QUÆRENS. – L’entretien que j’inaugure en ce moment avec vous, mon cher maître, me remet en mémoire les dialogues de Platon sur l’immortalité de l’âme ; et comme Phèdre le demandait à son maître Socrate, le jour même où celui-ci devait prendre la ciguë pour obéir à l’inique sentence des Athéniens, je vous demanderai moi-même, ô vous qui avez passé le terme fatal, quelle différence essentielle distingue l’âme du corps, puisque celui-ci meurt, tandis que la première ne meurt pas.

LUMEN. – Je ne donnerai pas à cette question une réponse métaphysique comme celle de Socrate, ni une réponse dogmatique comme celle des théologiens, mais une réponse scientifique ; car, vous comme moi, nous n’attribuons de valeur qu’aux faits constatés par les méthodes positives. Or, il y a dans l’homme, comme dans l’univers lui-même, trois principes bien distincts : 1° le corps ; 2° la force vitale ; 3° l’âme.
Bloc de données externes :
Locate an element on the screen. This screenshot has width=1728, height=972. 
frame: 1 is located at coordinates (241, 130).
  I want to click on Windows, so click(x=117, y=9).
Je les nomme dans cet ordre pour suivre la méthode a posteriori. Le corps est une association de molécules, formées elles-mêmes de groupements d’atomes. Les atomes sont inertes, passifs, immuables et indestructibles. Ils entrent dans l’organisme par la respiration et l’alimentation, renouvellent incessamment les tissus, sont remplacés par d’autres, et, chassés par la vie, s’en vont appartenir à d’autres corps. En quelques mois, le corps humain est entièrement renouvelé, et ni dans le sang, ni dans la chair, ni dans le cerveau, ni dans les os, il ne reste plus un atome de ceux qui constituaient le corps quelques mois auparavant. Par le grand médium de l’atmosphère surtout, les atomes voyagent sans cesse d’un corps à l’autre. La molécule de fer est la même, qu’elle soit incorporée au sang qui palpite sous la tempe d’un homme illustre ou qu’elle appartienne à un vil fragment de ferraille rouillée. La molécule d’oxygène est la même, soit qu’elle brille sous le regard amoureux de la fiancée, soit qu’en s’unissant à l’hydrogène elle jette sa flamme dans l’une des mille lumières des nuits parisiennes ou tombe en goutte d’eau du sein des nues. Les corps actuellement vivants sont formés de la cendre des morts, et si tous les morts ressuscitaient, il manquerait aux derniers venus bien des fragments ayant appartenu aux premiers. Et, pendant la vie elle-même, bien des échanges se font, entre ennemis comme entre amis, entre les hommes, les animaux, les plantes, qui étonneraient singulière-l’œil analysateur. Ce que vous respirez, mangez et buvez, a déjà été respiré, bu et mangé des milliers de fois. – Tel est le corps : un assemblage de molécules matérielles qui se renouvelle constamment.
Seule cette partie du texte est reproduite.